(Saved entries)
%%

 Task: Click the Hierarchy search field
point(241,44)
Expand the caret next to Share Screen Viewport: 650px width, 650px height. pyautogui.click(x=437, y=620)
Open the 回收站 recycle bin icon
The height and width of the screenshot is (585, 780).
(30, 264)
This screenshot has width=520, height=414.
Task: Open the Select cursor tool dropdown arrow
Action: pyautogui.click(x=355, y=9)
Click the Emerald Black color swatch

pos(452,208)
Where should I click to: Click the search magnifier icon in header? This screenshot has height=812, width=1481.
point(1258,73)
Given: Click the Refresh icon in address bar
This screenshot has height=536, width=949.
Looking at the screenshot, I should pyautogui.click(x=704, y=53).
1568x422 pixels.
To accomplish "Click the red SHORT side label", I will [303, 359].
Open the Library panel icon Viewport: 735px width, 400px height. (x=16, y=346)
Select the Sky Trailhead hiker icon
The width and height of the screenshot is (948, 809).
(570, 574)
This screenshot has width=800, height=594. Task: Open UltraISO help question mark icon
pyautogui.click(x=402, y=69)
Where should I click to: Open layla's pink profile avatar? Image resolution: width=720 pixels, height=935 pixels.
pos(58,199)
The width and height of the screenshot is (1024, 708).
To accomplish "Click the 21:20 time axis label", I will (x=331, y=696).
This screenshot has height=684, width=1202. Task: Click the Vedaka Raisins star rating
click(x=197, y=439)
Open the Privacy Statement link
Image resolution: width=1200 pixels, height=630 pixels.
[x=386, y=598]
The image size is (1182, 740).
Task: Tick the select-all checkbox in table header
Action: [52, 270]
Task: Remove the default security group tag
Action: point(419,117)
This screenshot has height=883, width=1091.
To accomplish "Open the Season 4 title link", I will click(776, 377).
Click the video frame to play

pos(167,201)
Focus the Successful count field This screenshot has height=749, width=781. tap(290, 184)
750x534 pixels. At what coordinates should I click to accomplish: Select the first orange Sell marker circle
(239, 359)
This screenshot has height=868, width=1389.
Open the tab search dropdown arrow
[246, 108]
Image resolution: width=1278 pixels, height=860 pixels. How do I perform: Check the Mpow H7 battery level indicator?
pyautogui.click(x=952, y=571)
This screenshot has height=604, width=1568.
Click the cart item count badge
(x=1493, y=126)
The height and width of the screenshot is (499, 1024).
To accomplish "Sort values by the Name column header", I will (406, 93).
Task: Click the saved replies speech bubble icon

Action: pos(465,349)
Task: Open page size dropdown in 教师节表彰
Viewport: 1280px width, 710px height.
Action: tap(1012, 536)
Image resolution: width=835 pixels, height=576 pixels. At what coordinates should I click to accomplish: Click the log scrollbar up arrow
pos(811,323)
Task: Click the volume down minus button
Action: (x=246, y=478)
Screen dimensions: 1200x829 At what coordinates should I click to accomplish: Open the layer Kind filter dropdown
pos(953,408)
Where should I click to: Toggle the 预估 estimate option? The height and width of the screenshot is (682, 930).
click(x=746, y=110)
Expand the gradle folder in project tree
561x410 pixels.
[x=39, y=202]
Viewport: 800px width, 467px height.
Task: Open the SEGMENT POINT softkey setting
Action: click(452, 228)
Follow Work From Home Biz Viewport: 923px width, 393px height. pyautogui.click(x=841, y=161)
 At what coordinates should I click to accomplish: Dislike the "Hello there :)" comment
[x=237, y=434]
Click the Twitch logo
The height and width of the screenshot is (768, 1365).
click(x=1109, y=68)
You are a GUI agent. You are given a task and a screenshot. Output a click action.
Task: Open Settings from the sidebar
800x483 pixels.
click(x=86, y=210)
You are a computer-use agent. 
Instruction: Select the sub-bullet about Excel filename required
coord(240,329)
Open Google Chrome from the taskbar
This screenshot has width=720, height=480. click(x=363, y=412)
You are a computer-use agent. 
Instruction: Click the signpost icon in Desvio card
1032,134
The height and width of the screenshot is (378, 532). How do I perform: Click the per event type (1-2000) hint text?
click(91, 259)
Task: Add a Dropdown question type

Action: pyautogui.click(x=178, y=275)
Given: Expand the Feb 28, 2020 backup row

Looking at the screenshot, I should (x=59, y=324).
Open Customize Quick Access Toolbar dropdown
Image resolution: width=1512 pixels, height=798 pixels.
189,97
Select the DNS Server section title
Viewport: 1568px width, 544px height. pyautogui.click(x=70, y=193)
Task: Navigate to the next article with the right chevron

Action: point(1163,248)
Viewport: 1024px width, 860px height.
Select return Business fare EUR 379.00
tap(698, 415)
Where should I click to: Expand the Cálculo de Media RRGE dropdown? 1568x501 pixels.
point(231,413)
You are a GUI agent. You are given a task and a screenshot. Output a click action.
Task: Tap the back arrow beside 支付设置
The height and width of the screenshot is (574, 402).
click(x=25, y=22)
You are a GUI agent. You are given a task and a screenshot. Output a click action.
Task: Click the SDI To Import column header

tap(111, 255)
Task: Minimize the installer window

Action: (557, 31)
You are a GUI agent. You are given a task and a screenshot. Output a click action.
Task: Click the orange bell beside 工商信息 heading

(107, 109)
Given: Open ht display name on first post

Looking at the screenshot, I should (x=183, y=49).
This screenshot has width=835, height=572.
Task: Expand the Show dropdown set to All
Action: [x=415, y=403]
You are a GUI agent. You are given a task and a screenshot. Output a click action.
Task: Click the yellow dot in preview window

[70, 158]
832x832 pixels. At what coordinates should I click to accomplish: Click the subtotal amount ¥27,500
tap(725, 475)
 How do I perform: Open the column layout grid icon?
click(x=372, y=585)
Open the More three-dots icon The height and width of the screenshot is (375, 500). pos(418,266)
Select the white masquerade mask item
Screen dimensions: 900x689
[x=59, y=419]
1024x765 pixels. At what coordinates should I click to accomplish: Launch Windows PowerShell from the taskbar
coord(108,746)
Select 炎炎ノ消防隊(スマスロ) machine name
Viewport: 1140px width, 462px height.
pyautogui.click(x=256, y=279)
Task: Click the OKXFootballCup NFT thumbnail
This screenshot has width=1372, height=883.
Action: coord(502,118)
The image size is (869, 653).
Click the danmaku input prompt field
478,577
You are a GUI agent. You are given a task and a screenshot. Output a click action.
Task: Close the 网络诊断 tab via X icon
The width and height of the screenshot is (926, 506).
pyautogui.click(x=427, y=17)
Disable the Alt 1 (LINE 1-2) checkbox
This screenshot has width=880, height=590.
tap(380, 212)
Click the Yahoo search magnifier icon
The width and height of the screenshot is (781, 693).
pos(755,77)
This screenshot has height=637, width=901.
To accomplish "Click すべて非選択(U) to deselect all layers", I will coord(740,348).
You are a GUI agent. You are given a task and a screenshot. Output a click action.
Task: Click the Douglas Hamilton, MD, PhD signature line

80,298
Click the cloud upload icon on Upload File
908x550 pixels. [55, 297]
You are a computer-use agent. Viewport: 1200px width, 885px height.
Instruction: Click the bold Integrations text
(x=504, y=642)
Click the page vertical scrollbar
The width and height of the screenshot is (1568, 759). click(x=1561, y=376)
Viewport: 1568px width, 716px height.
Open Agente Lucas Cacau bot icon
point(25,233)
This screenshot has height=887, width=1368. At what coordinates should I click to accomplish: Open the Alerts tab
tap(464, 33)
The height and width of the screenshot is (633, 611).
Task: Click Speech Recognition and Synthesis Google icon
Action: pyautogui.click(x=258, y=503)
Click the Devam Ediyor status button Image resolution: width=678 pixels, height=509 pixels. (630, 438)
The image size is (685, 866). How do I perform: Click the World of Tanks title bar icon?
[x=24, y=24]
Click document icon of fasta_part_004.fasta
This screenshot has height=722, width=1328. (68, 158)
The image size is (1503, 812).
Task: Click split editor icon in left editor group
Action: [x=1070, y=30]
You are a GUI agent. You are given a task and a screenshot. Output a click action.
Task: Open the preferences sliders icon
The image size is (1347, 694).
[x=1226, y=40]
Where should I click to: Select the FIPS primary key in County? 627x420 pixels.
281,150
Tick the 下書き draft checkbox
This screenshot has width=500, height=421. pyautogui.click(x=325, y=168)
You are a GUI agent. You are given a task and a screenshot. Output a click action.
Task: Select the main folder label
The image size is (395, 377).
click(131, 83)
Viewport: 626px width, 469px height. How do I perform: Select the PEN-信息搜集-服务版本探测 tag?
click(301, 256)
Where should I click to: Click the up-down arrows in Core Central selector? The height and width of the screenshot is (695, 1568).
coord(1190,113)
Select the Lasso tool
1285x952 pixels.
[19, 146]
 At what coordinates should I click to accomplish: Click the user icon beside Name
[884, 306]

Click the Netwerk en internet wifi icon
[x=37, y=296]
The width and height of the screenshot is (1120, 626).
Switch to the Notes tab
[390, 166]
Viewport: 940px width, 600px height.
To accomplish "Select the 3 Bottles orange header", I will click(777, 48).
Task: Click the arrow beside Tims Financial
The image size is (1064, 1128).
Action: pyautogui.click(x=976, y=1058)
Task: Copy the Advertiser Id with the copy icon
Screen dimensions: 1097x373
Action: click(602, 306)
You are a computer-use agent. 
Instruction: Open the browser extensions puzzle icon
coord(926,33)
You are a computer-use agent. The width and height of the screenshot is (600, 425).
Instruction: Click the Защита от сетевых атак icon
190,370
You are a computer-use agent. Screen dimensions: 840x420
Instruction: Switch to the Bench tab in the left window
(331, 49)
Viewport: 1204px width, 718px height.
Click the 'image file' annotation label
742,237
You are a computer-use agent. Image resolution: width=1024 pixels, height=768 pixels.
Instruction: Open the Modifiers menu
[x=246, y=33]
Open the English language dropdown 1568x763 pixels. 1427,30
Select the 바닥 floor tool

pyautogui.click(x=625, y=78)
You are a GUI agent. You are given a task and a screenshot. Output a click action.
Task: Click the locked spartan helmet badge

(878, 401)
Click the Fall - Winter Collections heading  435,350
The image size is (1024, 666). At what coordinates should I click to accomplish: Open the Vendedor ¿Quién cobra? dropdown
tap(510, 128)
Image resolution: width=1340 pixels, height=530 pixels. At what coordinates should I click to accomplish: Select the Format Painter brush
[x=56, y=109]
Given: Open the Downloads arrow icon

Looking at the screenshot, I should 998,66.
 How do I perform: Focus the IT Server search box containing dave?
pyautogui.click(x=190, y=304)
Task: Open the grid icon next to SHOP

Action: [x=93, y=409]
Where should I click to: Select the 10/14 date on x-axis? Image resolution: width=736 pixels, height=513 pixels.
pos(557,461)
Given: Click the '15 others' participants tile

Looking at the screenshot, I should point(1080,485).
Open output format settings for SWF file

%%

Assignment — Reproduce only the lines above, starting at the line with "At what coordinates should I click to accomplish: Click the user" and ending at the line with "Task: Click the arrow beside Tims Financial", exactly as written.

Task answer —
 At what coordinates should I click to accomplish: Click the user icon beside Name
[884, 306]

Click the Netwerk en internet wifi icon
[x=37, y=296]
The width and height of the screenshot is (1120, 626).
Switch to the Notes tab
[390, 166]
Viewport: 940px width, 600px height.
To accomplish "Select the 3 Bottles orange header", I will click(777, 48).
Task: Click the arrow beside Tims Financial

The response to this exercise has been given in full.